Detto ciò, lì dove successivamente si riusciva ad avviare un processo di liberazione, previo un accordo tra le parti consistente sempre nel pagamento di un riscatto, che nel più dei casi richiedeva delle cifre esorbitanti, a cui spesso le famiglie dei marinai prigionieri non potevano far fronte. All’uopo ad occuparsene interveniva l’esercizio di specifiche congregazioni o così detti “pii monti”, come nel caso specifico di Torre del Greco dove tra i loro ruoli di sussidio e opere pie riservate agli equipaggi delle coralline, si occupavano anche della redenzione di quei “cattivi” fatti prigionieri in territorio saraceno.

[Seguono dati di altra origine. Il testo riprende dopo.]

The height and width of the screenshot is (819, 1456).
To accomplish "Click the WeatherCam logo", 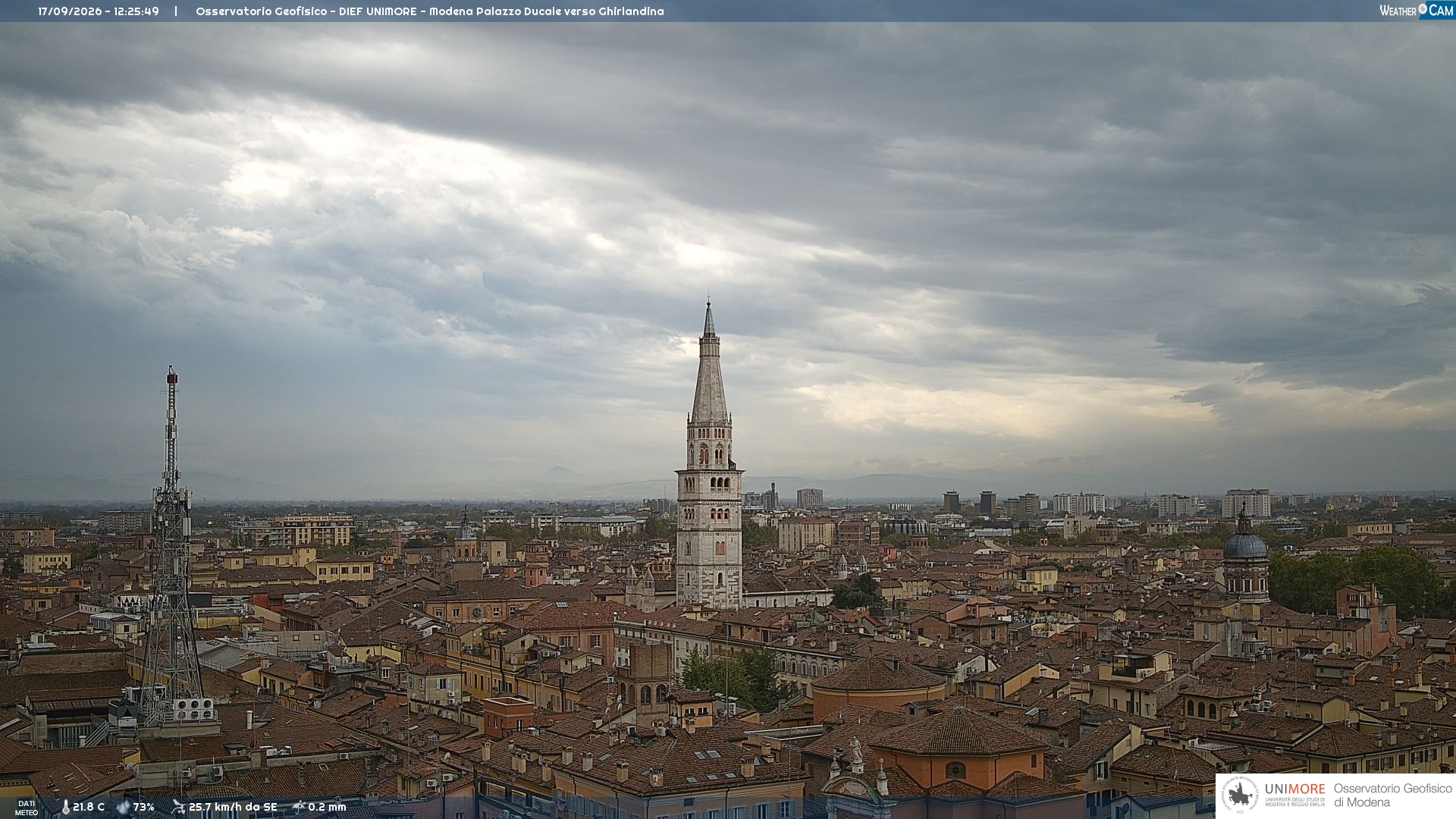I will coord(1416,11).
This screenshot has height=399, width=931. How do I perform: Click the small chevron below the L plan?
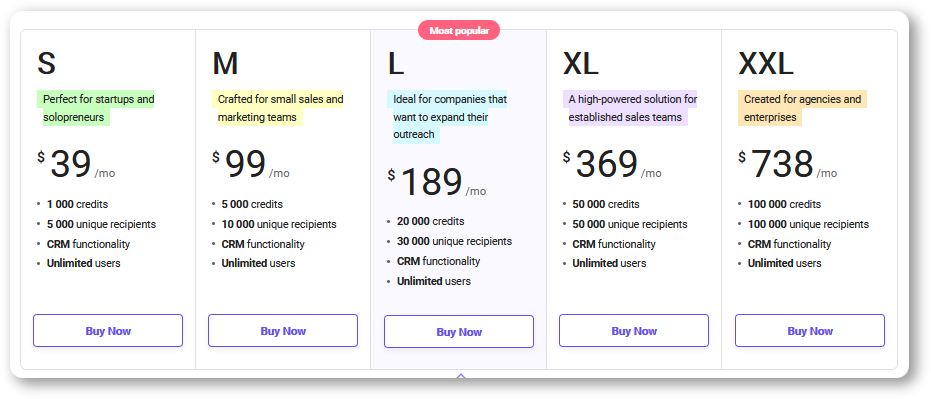coord(460,376)
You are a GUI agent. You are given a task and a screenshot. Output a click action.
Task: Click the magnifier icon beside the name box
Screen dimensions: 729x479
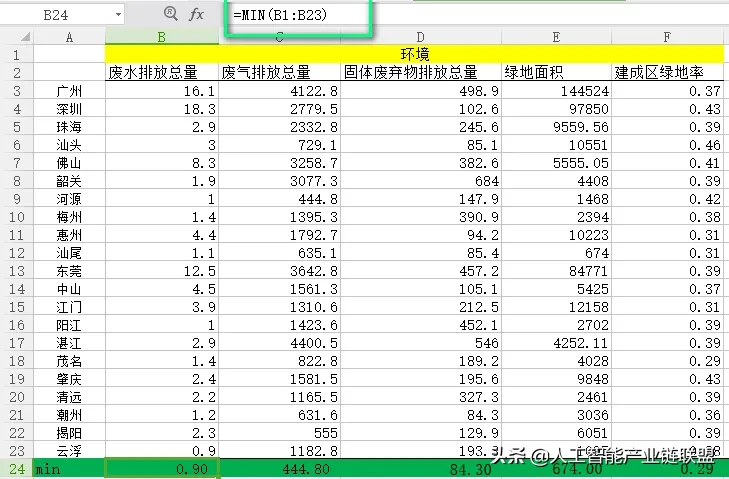pyautogui.click(x=169, y=14)
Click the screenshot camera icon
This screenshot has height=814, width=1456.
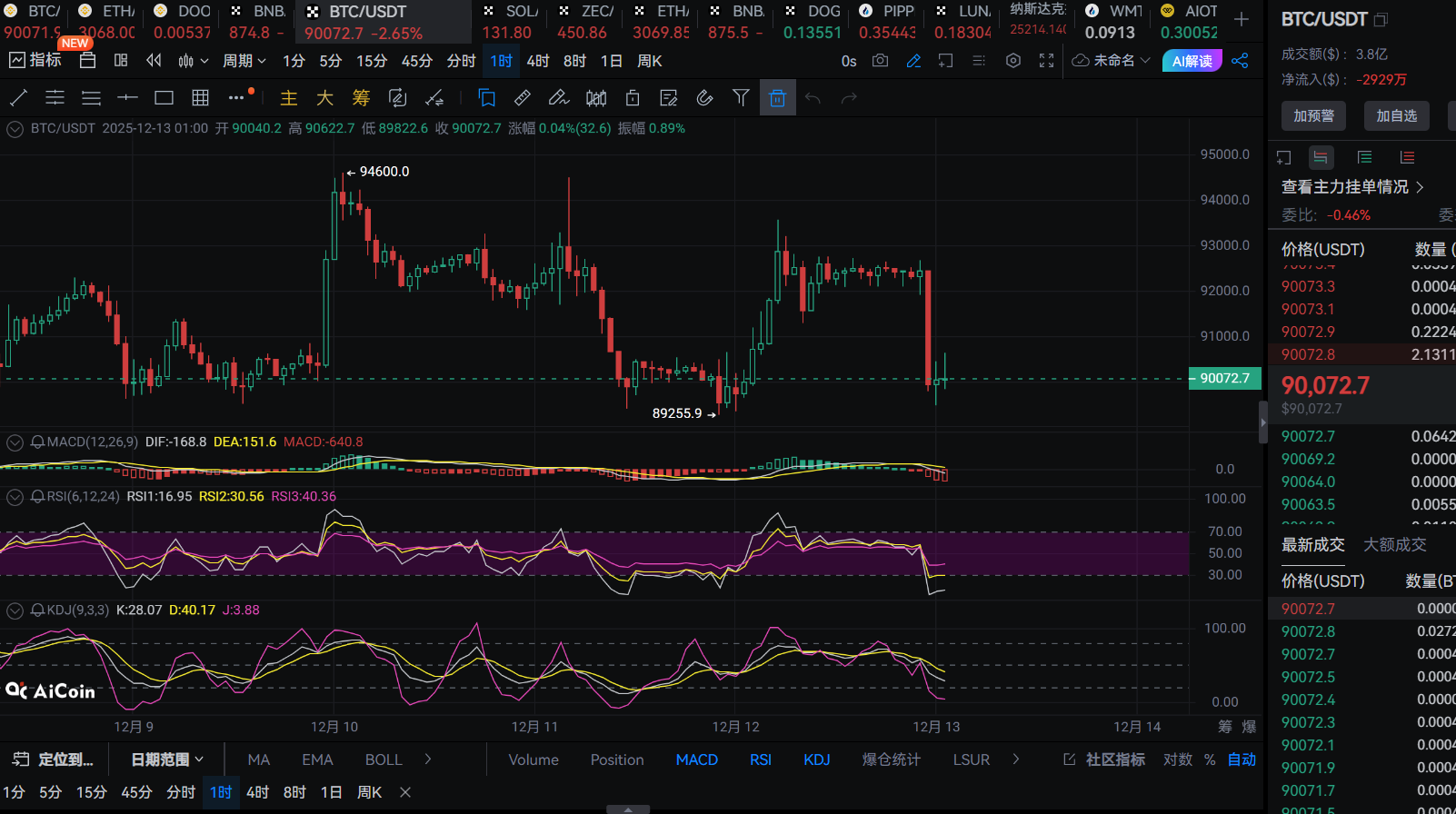coord(880,61)
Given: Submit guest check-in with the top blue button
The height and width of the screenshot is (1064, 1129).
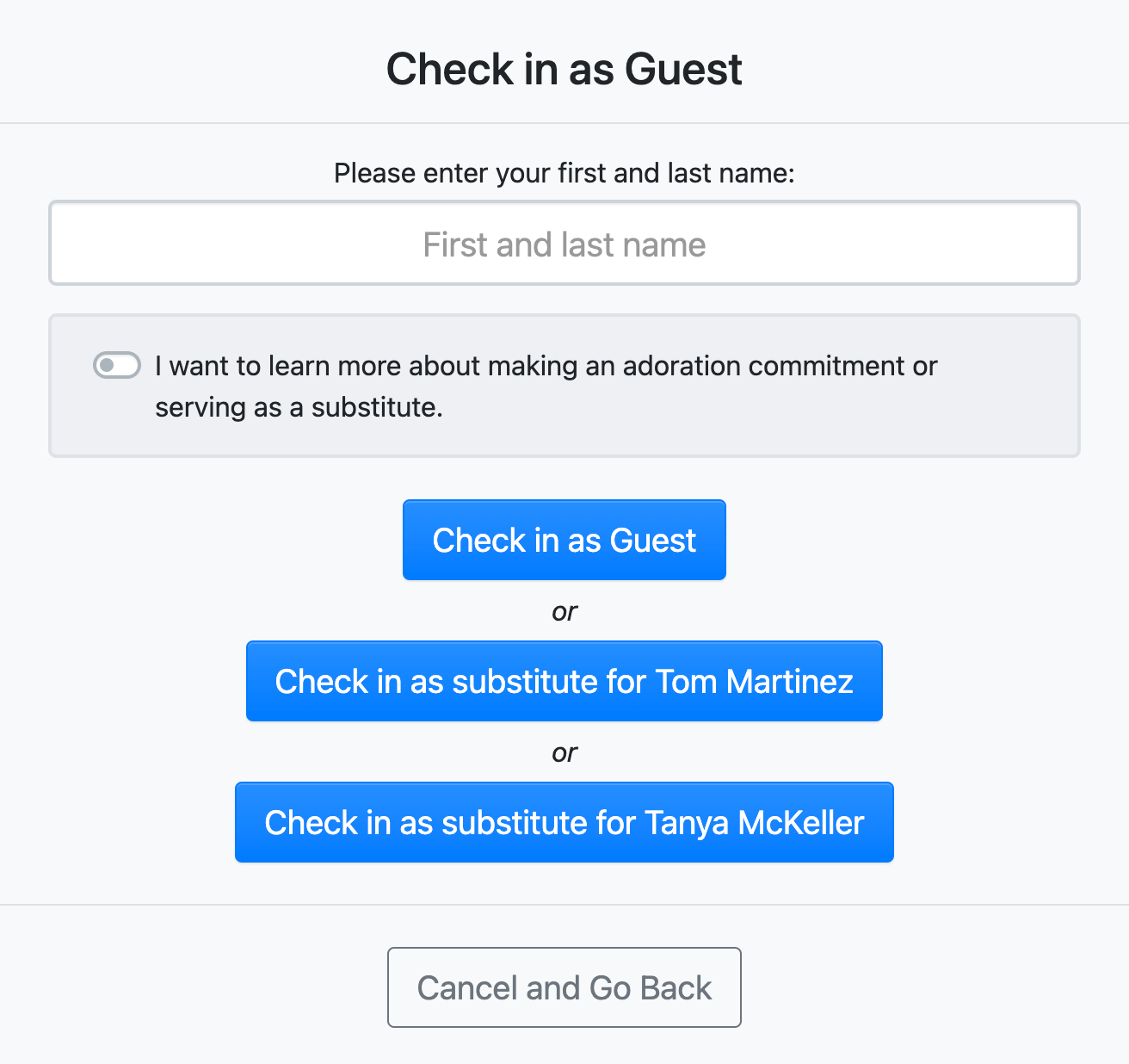Looking at the screenshot, I should tap(564, 540).
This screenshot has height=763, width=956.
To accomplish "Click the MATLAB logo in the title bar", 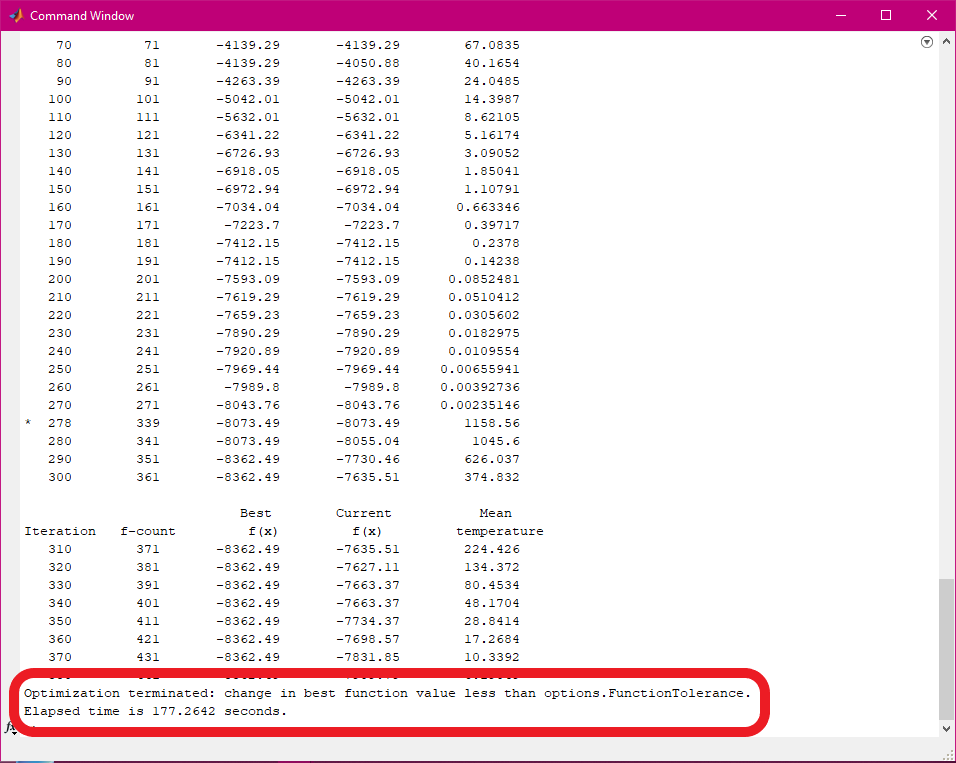I will (15, 15).
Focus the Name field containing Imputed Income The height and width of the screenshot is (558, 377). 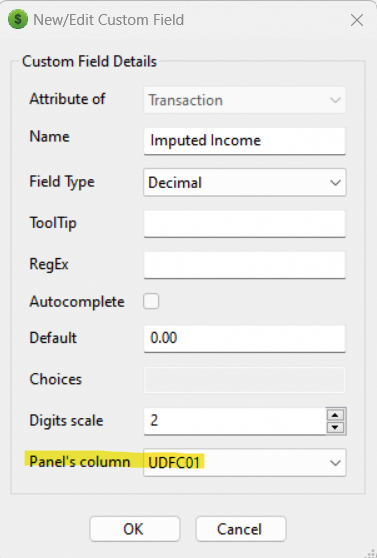click(x=245, y=141)
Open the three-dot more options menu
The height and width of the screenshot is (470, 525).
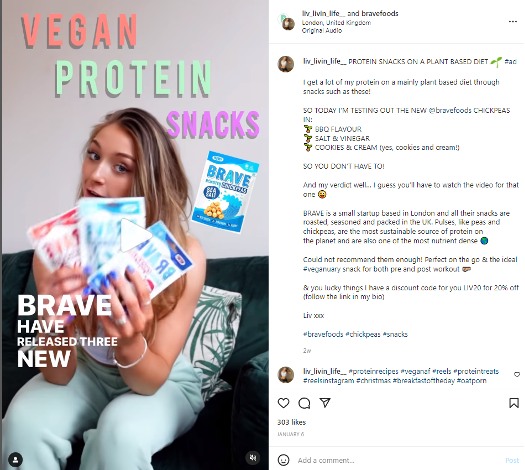[x=513, y=21]
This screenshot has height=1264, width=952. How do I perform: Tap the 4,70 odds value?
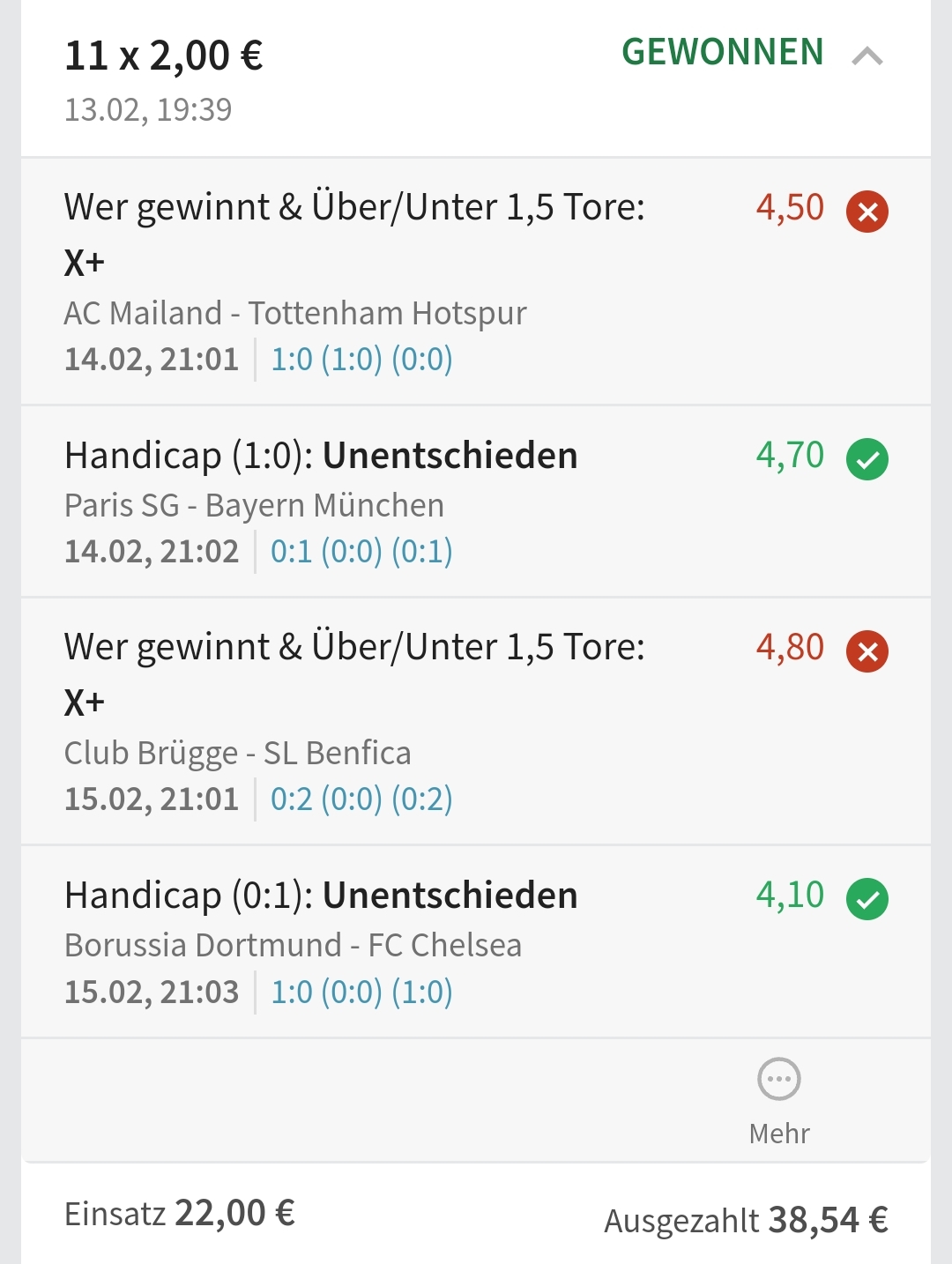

Tuttavia in attesa che venisse avviata la complessa trattativa per la liberazione e che si stabilissero i contatti necessari per portare a termine le lungaggini delle operazioni diplomatiche tra le parti, non certamente facili e nemmeno di una sicura riuscita, non rappresentava una rarità che nel frattempo i prigionieri si convertissero alla religione islamica con lo scopo e la convenienza di poter trovare maggior sollievo dalle terribili condizioni della prigionia. Tale conversione, una volta riportati in patria, doveva essere riconvertita immediatamente al cattolicesimo, perché il beneficio goduto, con l’intervento delle opere pie delle congregazioni impegnate nella trattativa, nelle indagini preliminari prevedeva anche la conferma di una solida moralità cristiana del prigioniero che si sperava di poter liberare grazie alla mediazione degli enti preposti. Ed è solo così che possiamo plausibilmente validare la supposizione riguardante l’annotazione non trascurata da d. Geronimo Guglielmini, che ci ha invogliato a vagliare una così importante e poco nota pagina di storia, che interessò in maggior modo il Meridione italiano.

Per un maggior approfondimento sulla questione in ambito vesuviano, si consiglia la lettura del lavoro di ricerca storica svolto dal dr. Giuseppe Maddaloni, Presi dai Turchi. Storie di pescatori di corallo schiavi in Barberia, Edizioni Scientifiche e Artistiche, Napoli 2014.